● **EXERCISE DESCRIPTION**
Without the pictures, give the entries below again exactly as written.

● **PROVIDED DATA**

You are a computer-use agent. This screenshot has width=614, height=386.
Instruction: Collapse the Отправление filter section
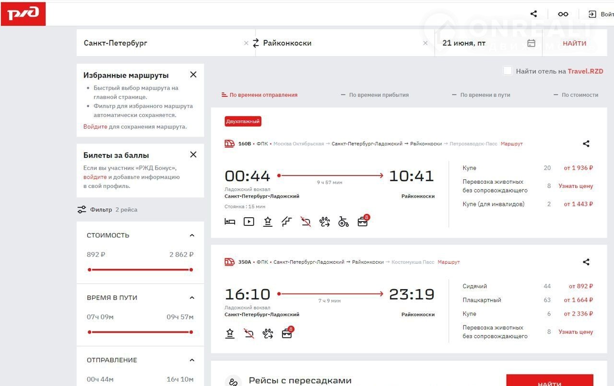click(x=192, y=360)
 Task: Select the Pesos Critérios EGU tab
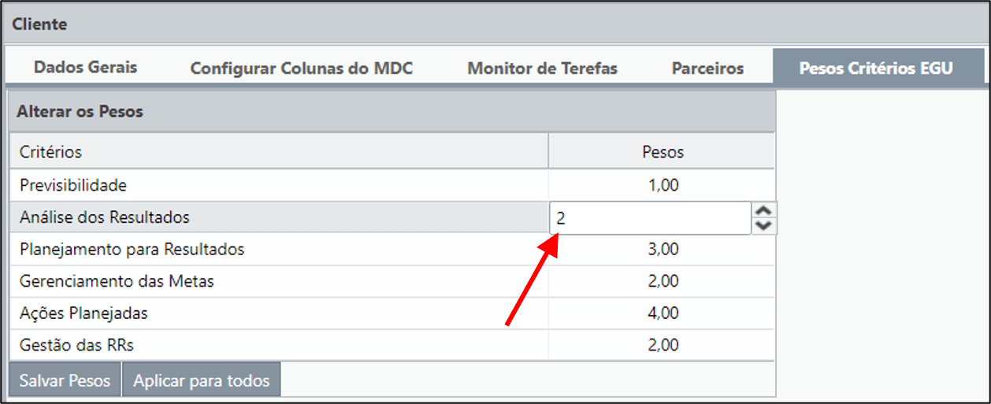[876, 68]
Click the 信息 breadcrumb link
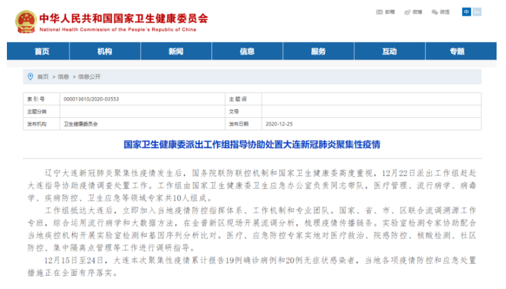Screen dimensions: 506x289 63,76
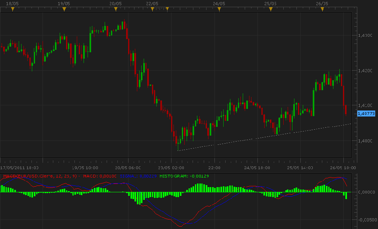378x229 pixels.
Task: Click the 26/05 10:00 time axis label
Action: tap(343, 168)
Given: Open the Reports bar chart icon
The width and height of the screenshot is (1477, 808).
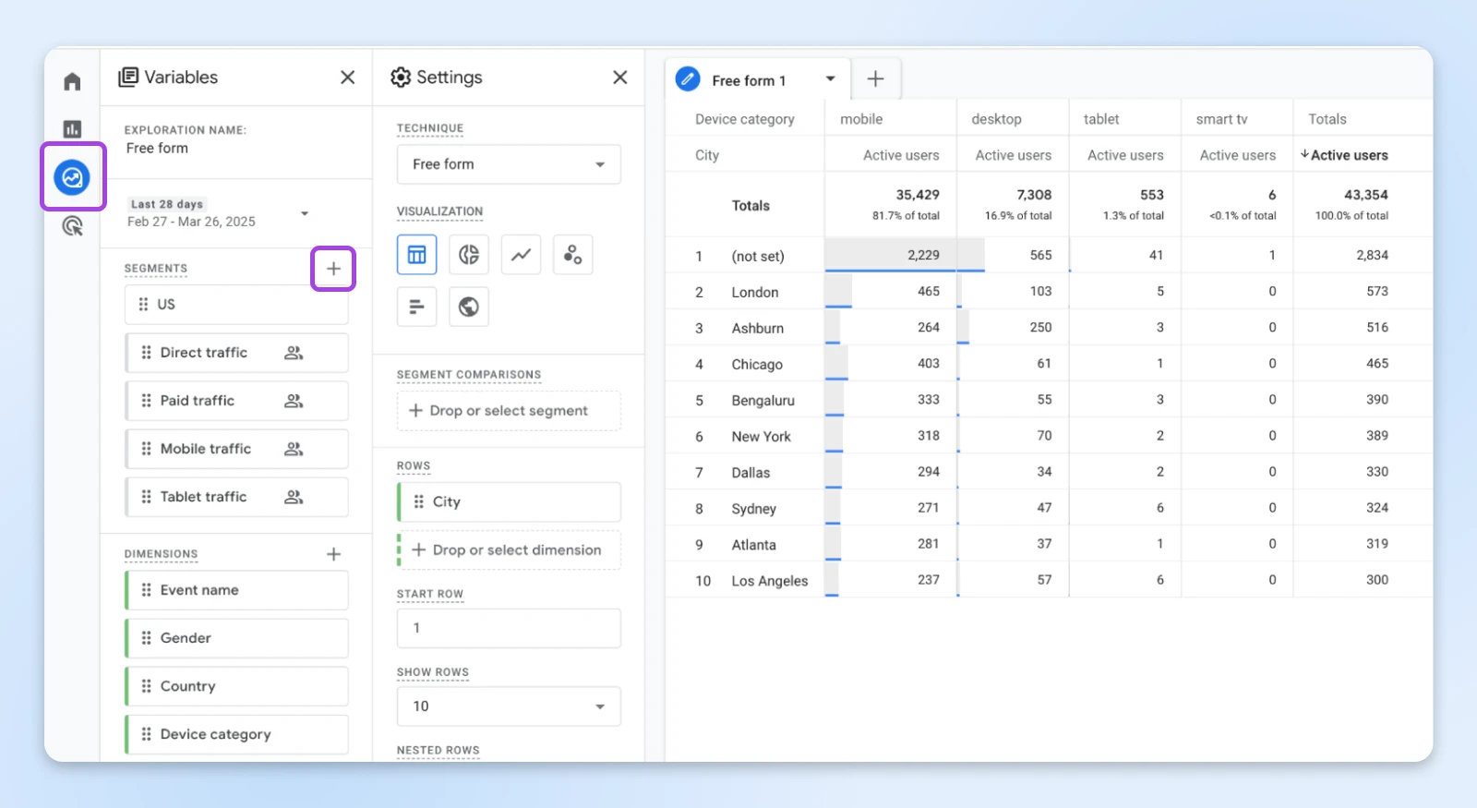Looking at the screenshot, I should pos(72,129).
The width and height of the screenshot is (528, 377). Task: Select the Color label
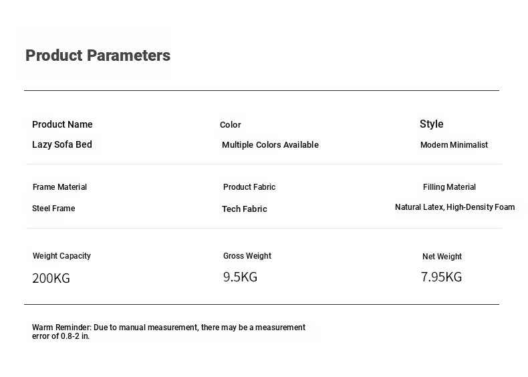pos(230,125)
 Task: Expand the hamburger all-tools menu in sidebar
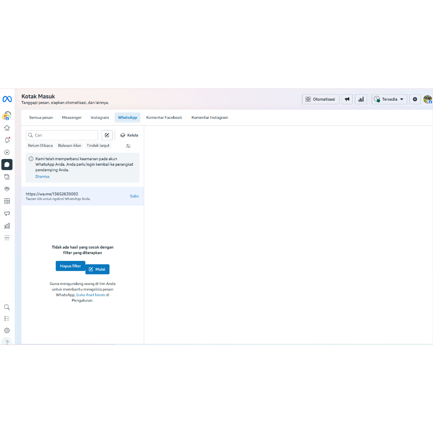tap(7, 238)
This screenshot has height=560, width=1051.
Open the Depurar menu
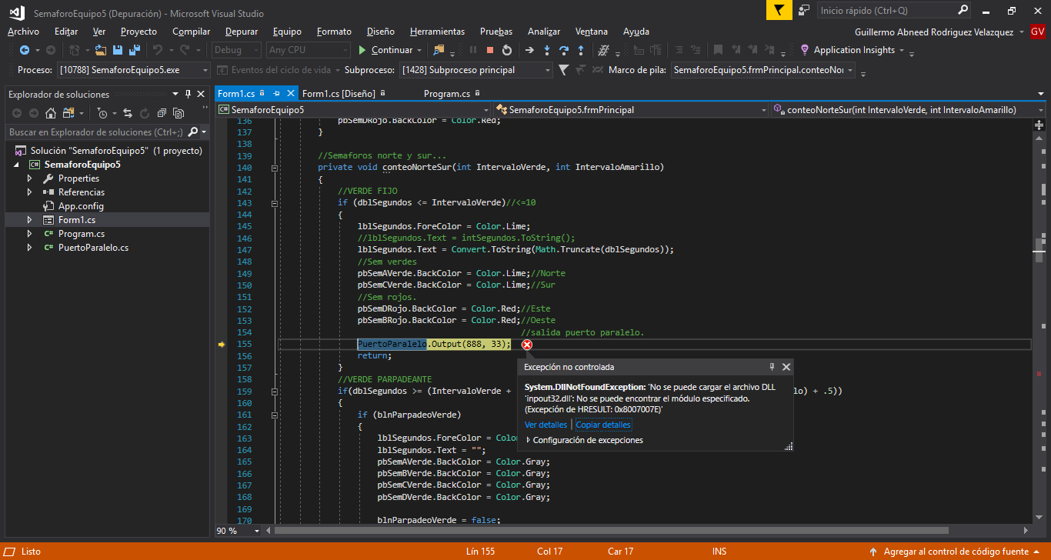point(240,32)
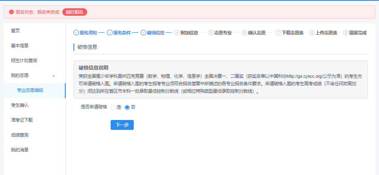Click step 4 circle icon 附加信息
Image resolution: width=379 pixels, height=175 pixels.
[177, 32]
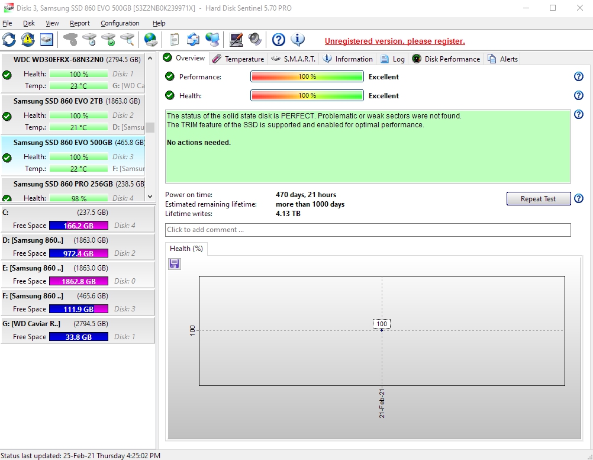This screenshot has width=593, height=460.
Task: Click the 'Click to add comment' field
Action: (368, 230)
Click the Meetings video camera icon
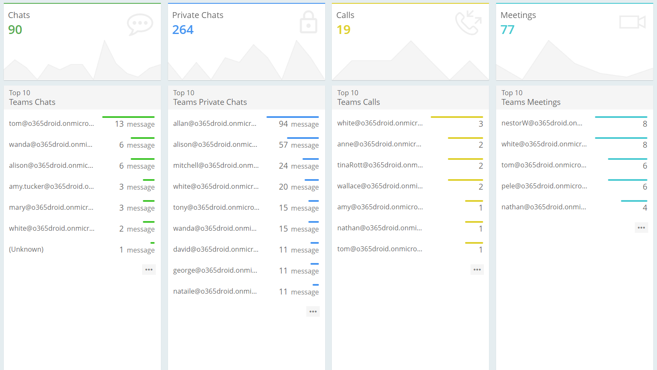The height and width of the screenshot is (370, 657). 632,22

● **REPLY**
You are a computer-use agent. This screenshot has width=614, height=386.
Instruction: Collapse the Отправление filter section
click(x=192, y=360)
 Task: Select the Pesos Critérios EGU tab
[876, 68]
Click the 信息 breadcrumb link
Screen dimensions: 506x289 63,76
378x229 pixels.
Task: Click the 26/05 10:00 time axis label
Action: tap(343, 168)
Given: Open the Reports bar chart icon
The width and height of the screenshot is (1477, 808).
Looking at the screenshot, I should pos(72,129).
The width and height of the screenshot is (528, 377). Task: Select the Color label
pos(230,125)
 Task: Expand the hamburger all-tools menu in sidebar
tap(7, 238)
This screenshot has height=560, width=1051.
Open the Depurar menu
point(240,32)
Click step 4 circle icon 附加信息
Image resolution: width=379 pixels, height=175 pixels.
[177, 32]
This screenshot has width=593, height=460.
Task: Click the 'Click to add comment' field
Action: (368, 230)
Click the Meetings video camera icon
The height and width of the screenshot is (370, 657). 632,22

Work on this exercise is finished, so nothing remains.